Australiens Premierminister setzt Neuwahlen für den 2. Juli an

Australiens Premier Malcolm Turnbull setzt für Anfang Juli Neuwahlen an. Er ist erst seit September nach einem parteiinternen Putsch im Amt und will sich nun im Amt bestätigen lassen. (Archivbild)
Australiens Premier Malcolm Turnbull setzt für Anfang Juli Neuwahlen an. Er ist erst seit September nach einem parteiinternen Putsch im Amt und will sich nun im Amt bestätigen lassen. (Archivbild) © KEYSTONE/EPA AAP/LUKAS COCH
Der australische Premierminister Malcolm Turnbull hat für den 2. Juli Neuwahlen angesetzt. Turnbull, der seit einem parteiinternen Putsch gegen seinen Vorgänger Tony Abbott im September an der Regierungsspitze steht, will sich mit den Wahlen im Amt bestätigen lassen.

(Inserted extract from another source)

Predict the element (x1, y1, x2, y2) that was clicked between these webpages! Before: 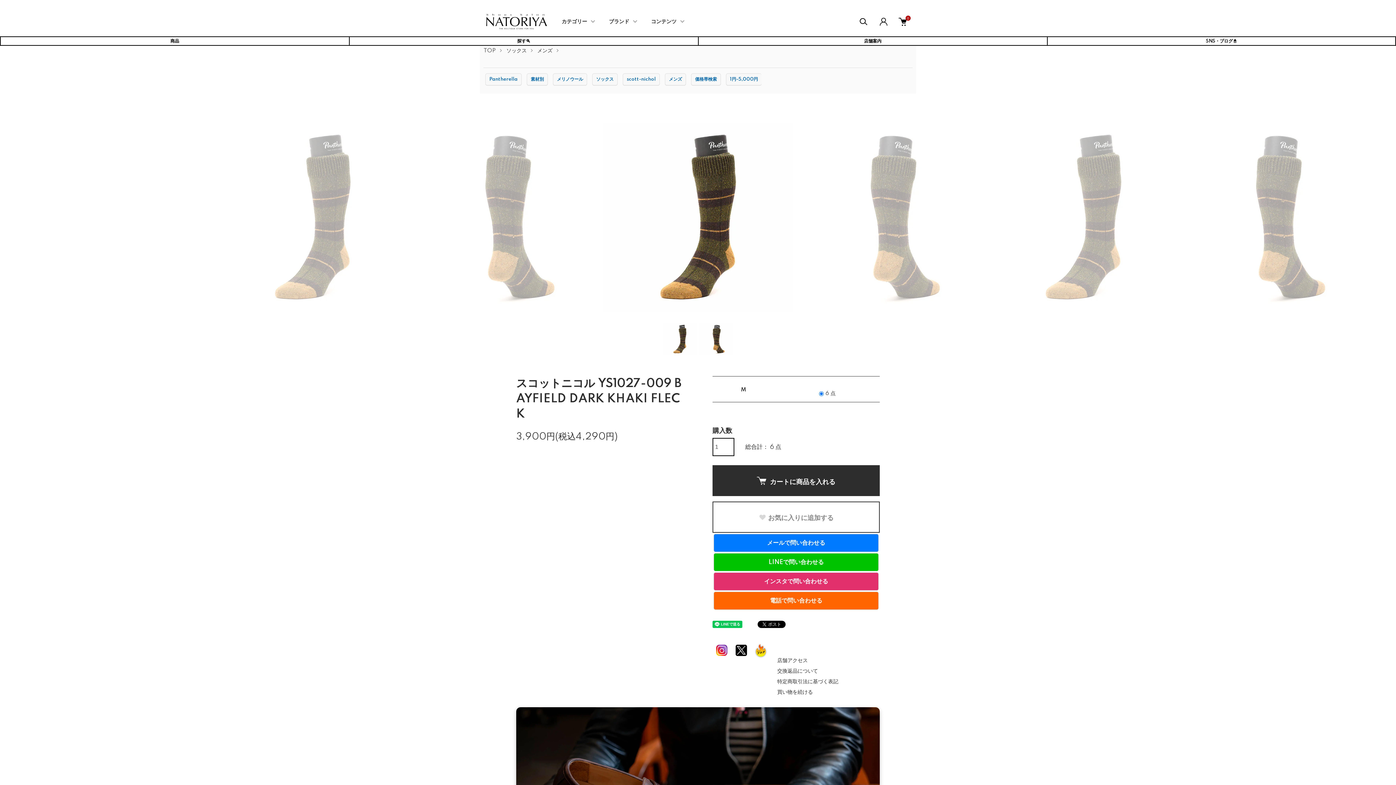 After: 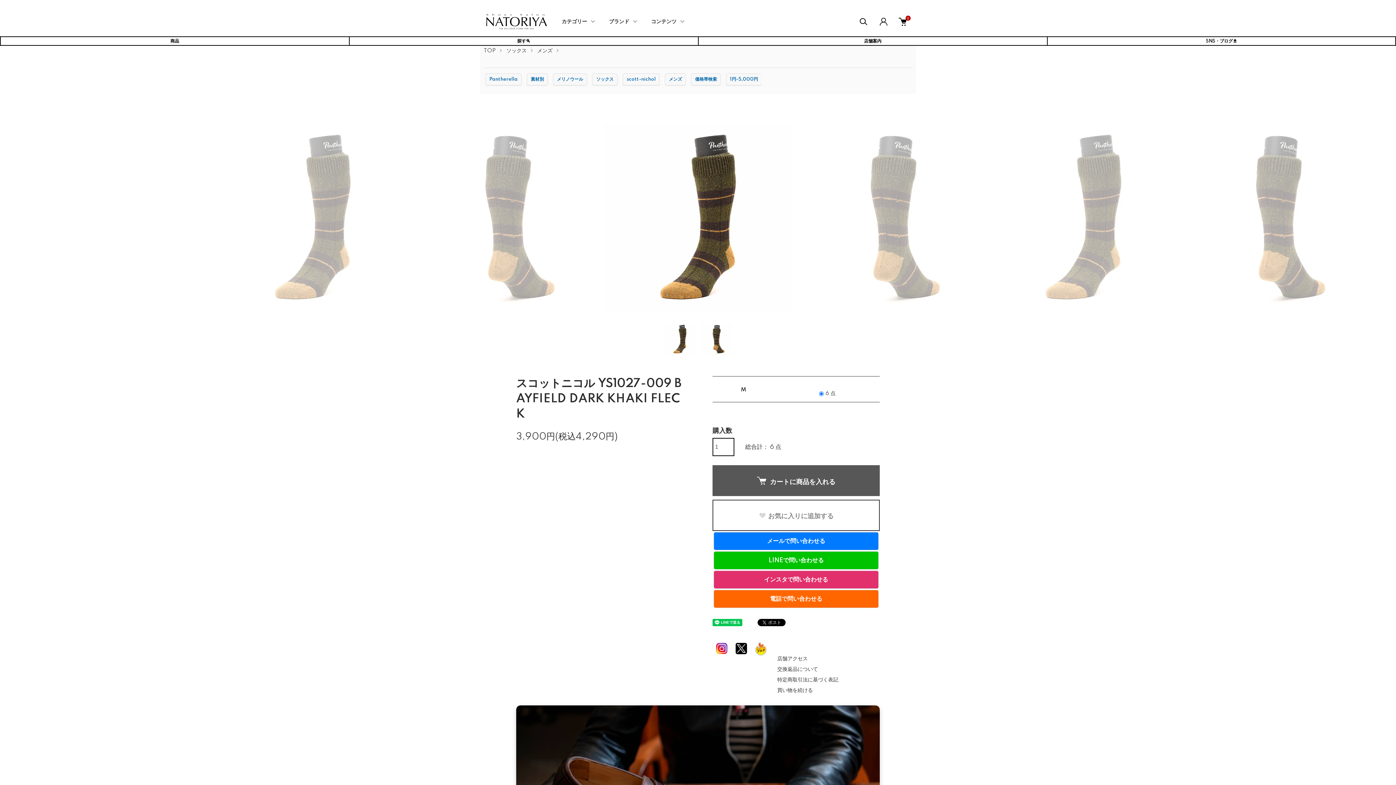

Der Generalgouverneur, der die britische Königin Elizabeth II. in Australien als Staatsoberhaupt vertritt, werde am Montag beide Parlamentskammern auflösen und Neuwahlen ausrufen, sagte Turnbull am Sonntag in Canberra.

Bei der Wahl Anfang Juli hätten die Australier eine “sehr klare Wahl”, sagte Turnbull. Sie könnten entweder “den Kurs halten” und für seinen “nationalen Wirtschaftsplan für Wachstum und Arbeitsplätze” stimmen, erklärte der Ex-Banker und Multimillionär. Oder sie könnten wieder die Labor-Partei wählen und damit für eine Erhöhung von Steuern, Ausgaben, Verschuldung und Staatsdefizit stimmen.

Bei den Wahlen dürfte es zu einem Kopf-an-Kopf-Rennen zwischen dem 61-jährigen Turnbull und dem 48-jährigen Oppositionsführer Bill Shorten von der linksgerichteten Labor-Partei kommen. In einer Umfrage, die die Zeitung “News Limited” am Sonntag veröffentlichte, liegen ihre beiden Parteien gleichauf.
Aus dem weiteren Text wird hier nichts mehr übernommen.